Speeding in urban South East Asia: Results from a multi-site observational study
Submission Date: May 11, 2017 Journal
Suggested Citation: Bachani, A. M., Zia, N., Hung, Y. W., Adetunji, R., Cuong, P. V., Faried, A., Jiwattanakulpaisarn, P. & Hyder, A. A. (2017). Speeding in urban South East Asia: Results from a multi-site observational study. Journal of the Australasian College of Road Safety, 28(2), 27-35.

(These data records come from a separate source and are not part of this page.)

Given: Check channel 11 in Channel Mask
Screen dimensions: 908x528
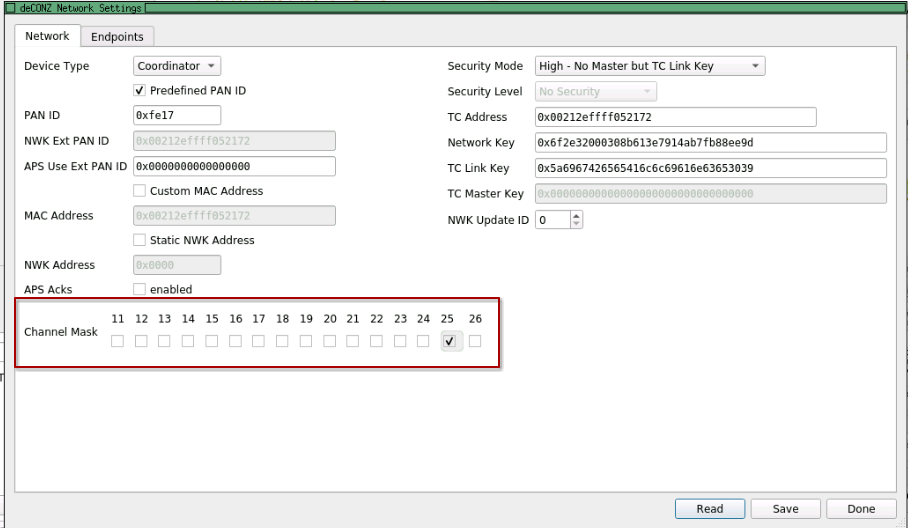Looking at the screenshot, I should (118, 342).
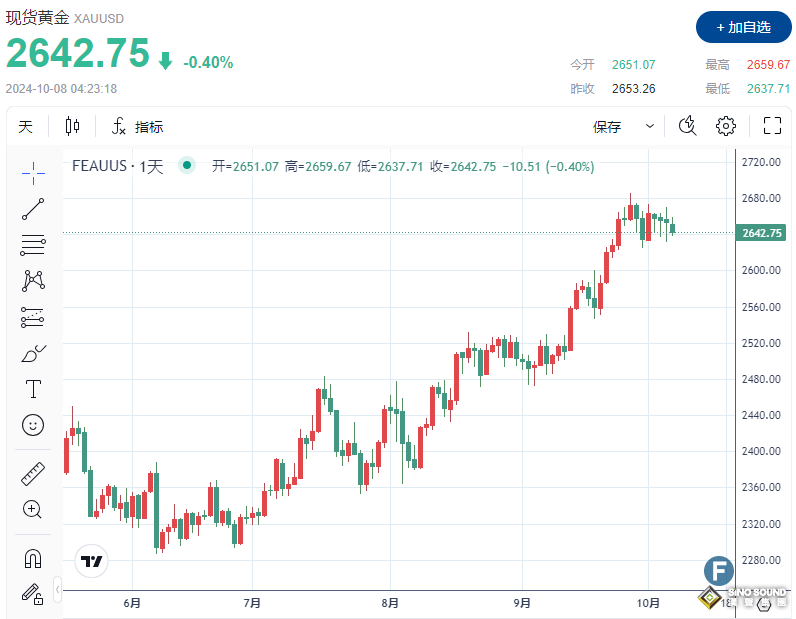Viewport: 796px width, 619px height.
Task: Open the candlestick chart style dropdown
Action: (x=72, y=126)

Speed is an important risk factor for road traffic crashes. We studied the prevalence of speeding in three major cities in Southeast Asia (Bandung, Bangkok and Ho Chi Minh City-HCMC), and factors associated with it. The study was conducted between July 2015-September 2016 using a standardized protocol and data collection tool. Observation locations were selected through systematic sampling. Speed was measured using a microwave radar gun on weekdays and weekends, and 5 times during each day. Descriptive and logistic regression analysis was done separately for each city. 623,744 vehicles were observed (Bangkok:61.8%; Bandung:36.0% and HCMC:2.2%). 21.8% vehicles were found to be speeding across the three cities. The prevalence of speeding was 7.8% in Bandung, 30.7% in Bangkok, and 1.9% in HCMC. When adjusted for other variables, compared to motorcycles, SUVs were more likely to be speeding in Bandung (aOR:1.97); large trucks (aOR:7.69) in Bangkok; and light trucks in HCMC (aOR:2.39). In Bandung, speeding was mostly observed in the peri-urban parts of the city (94.5%). Speed was likely to be highest during non-peak hours of the day in HCMC (aOR:3.08). High prevalence of speeding was observed in the three cities, making this an important risk factor for road safety in urban Southeast Asia. Findings, especially with regards to variations by vehicle type, times of day, days of week, and types of roads would be useful for city governments and traffic police to better plan strategies to improve road safety in these cities.